CURRENCY: The official currency is the Rupee (NRs) divided into
ECONOMY: Gross National Product; USD $3,174,000,000 (1993). Public
Debt; USD $1,938,000,000 (1993). Imports; NRs 36,978,500,000 (1993). Exports;
NRs 17,307,400,000 (1993). Tourism Receipts; USD $110,000,000 (1992). Balance
of Trade; NRs -21,781,000,000 (1993). Economically Active Population; 7,339,586
or 39.7% of total population (1991). Unemployed; 5.5% (1980).
MAIN TRADING PARTNERS: Its main trading partner is India.

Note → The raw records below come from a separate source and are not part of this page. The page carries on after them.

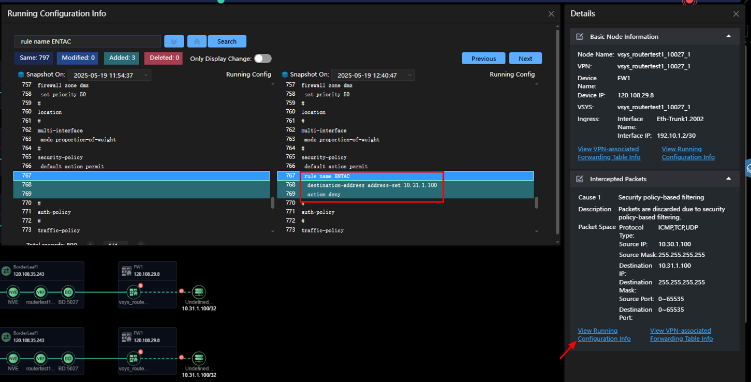Viewport: 751px width, 382px height.
Task: Click the search-up double chevron icon
Action: (x=196, y=42)
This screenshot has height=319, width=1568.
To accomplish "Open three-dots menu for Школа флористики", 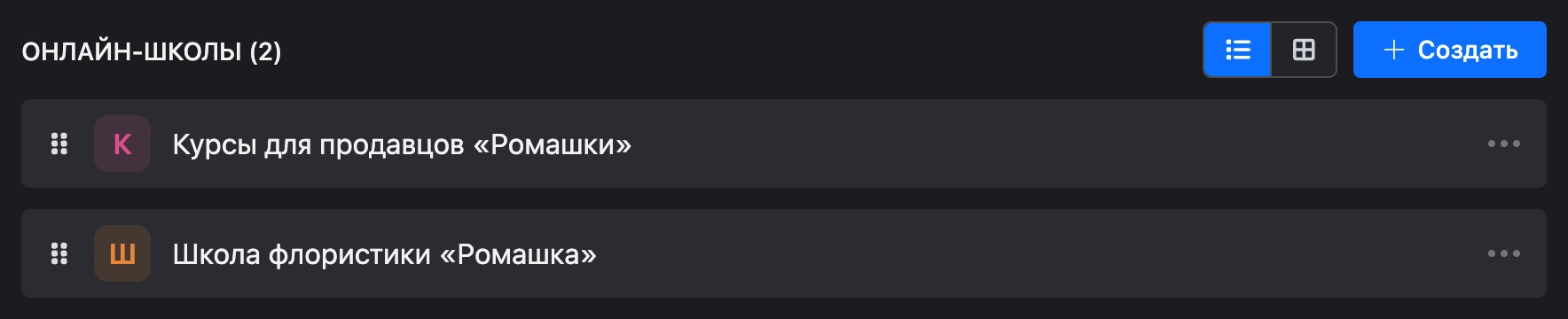I will click(x=1503, y=253).
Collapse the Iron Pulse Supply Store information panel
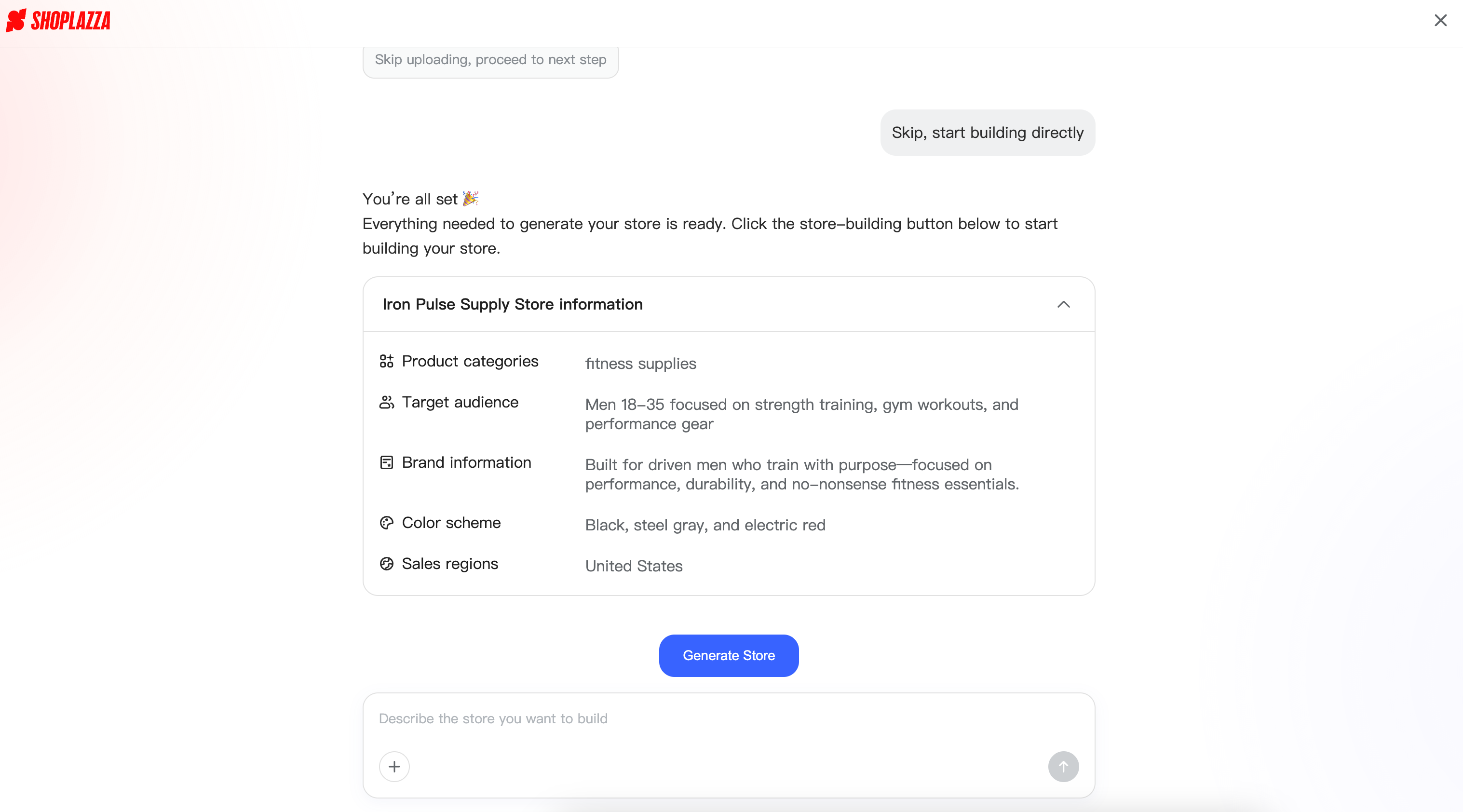The height and width of the screenshot is (812, 1463). click(x=1063, y=304)
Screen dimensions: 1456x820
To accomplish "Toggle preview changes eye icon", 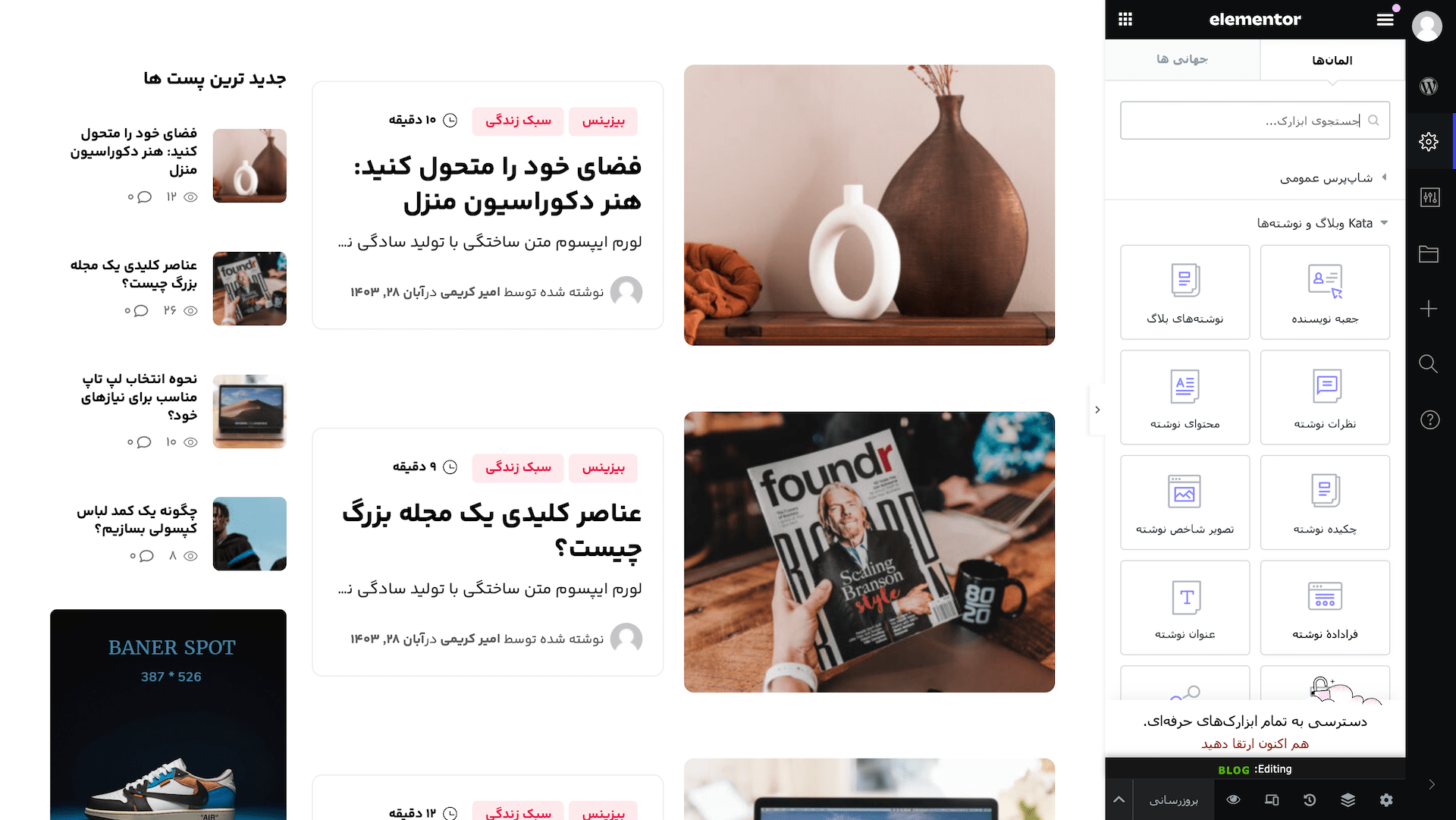I will [1234, 800].
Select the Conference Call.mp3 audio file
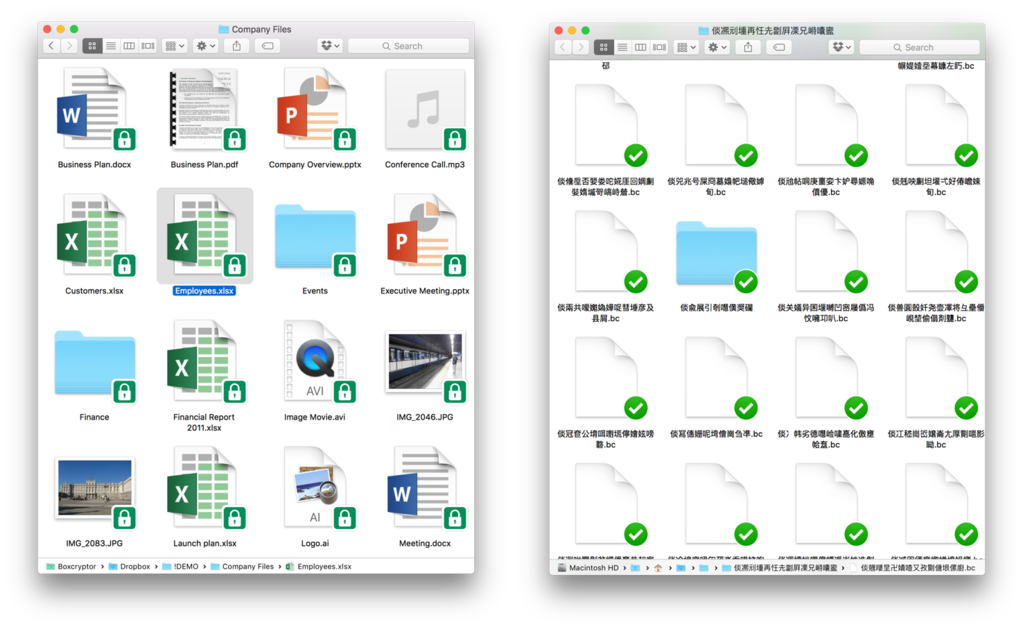Image resolution: width=1023 pixels, height=629 pixels. (x=425, y=110)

MAIN PRIMARY PRODUCTS: Barley, Cattle, Fruit, Jute, Medicinal Herbs,
Pepper, Potatoes, Rice, Sugar Cane, Timber, Tobacco, Wheat.
MAJOR INDUSTRIES: Agriculture, Cement, Cigarettes, Forestry, Garments,
Jute Spinning, Sugar Milling, Textiles, Tourism.
MAIN EXPORTS: Carpets, Jute, Leather Goods, Rice, Sugar, Timber.
TRANSPORT: Railroads; route length 53 km (33 mi) (1989), passenger-km
N/A., cargo ton-km N/A. Roads; length 7,007 km (4,354 mi) (1989). Vehicles;
cars 14,201 (1978), trucks and buses 9,988 (1978). Merchant Marine; nil.
Air Transport; passenger-km 408,000,000 (253,519,000 passenger-mi) (1989),
cargo ton-km 10,884,000 (7,454,000 short ton-mi) (1989).
COMMUNICATIONS: Daily Newspapers; total of 25 with a total circulation
of 140,000 (1992). Radio; receivers 625,000 (1994). Television; receivers
250,000 (1994). Telephones; units 72,000 (1993).
MILITARY: 35,000 (1994) total active duty personnel with 99.4%
army, 0.0% navy and 0.6% air force while military expenditure accounts
for 1.4% (1993) of the Gross National Product (GNP).